大いなる遺産

19世紀後半のイギリスの作家、ディケンズの長編小説。かなりポピュラーな人らしいけれど、よくよく考えてみたら外国の過去の作家のものはあまり読んだことがなかった。完全に村上春樹の影響でアメリカならフィッツジェラルド、レイモンドカーヴァー、ヘミングウェイあたり20世紀前半の作家、あとは本当に教科書に載っているような作家たちしか読んだことがなかった。
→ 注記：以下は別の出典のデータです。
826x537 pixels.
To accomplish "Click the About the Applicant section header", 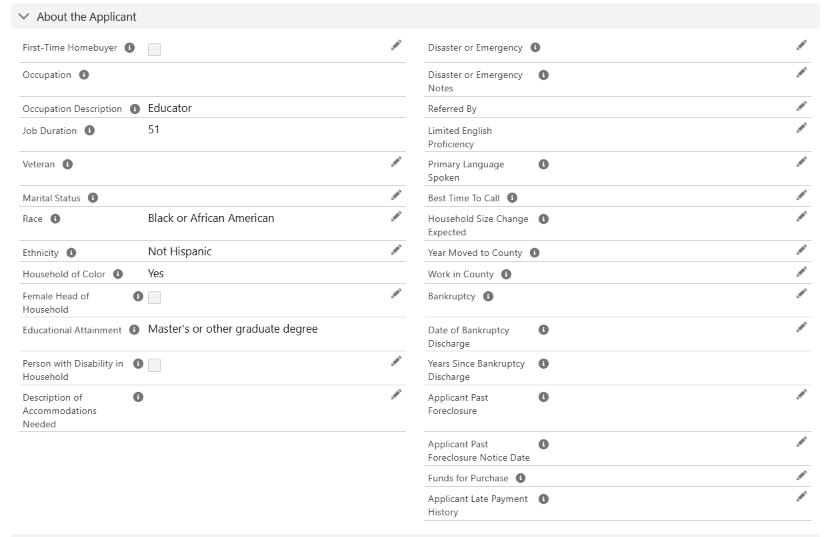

(もしかしたら、ディケンズも載ってるかもしれないが)あ、あと、ムーミンは読んだな。
で、かなり強く思ったのがやはり外国の文学作品は原文で読んだほうが良いってこと。この本の翻訳は昭和21年になされたもので、既にその当時の日本語と現在の日本語の隔たりがあろうに。まあそれよりも、翻訳が明らかに...日本語として明らかにおかしい箇所が多すぎる。主語述語の関係だとか。村上春樹が「遠い太鼓」の中で作家にとって大事なものを「一に体力、二に文体」って表現していたけれど、きっとそのオリジナルな(そしてもっとも重要であろう)文体が翻訳の過程で失われてしまっているんだろうな。それは決定的かな、と思う次第。
それでも読める内容として、この小説に出てくる登場人物のキャラクターがとてもおもしろい、個性的。もう少し別のものも読んでみようかとは思います。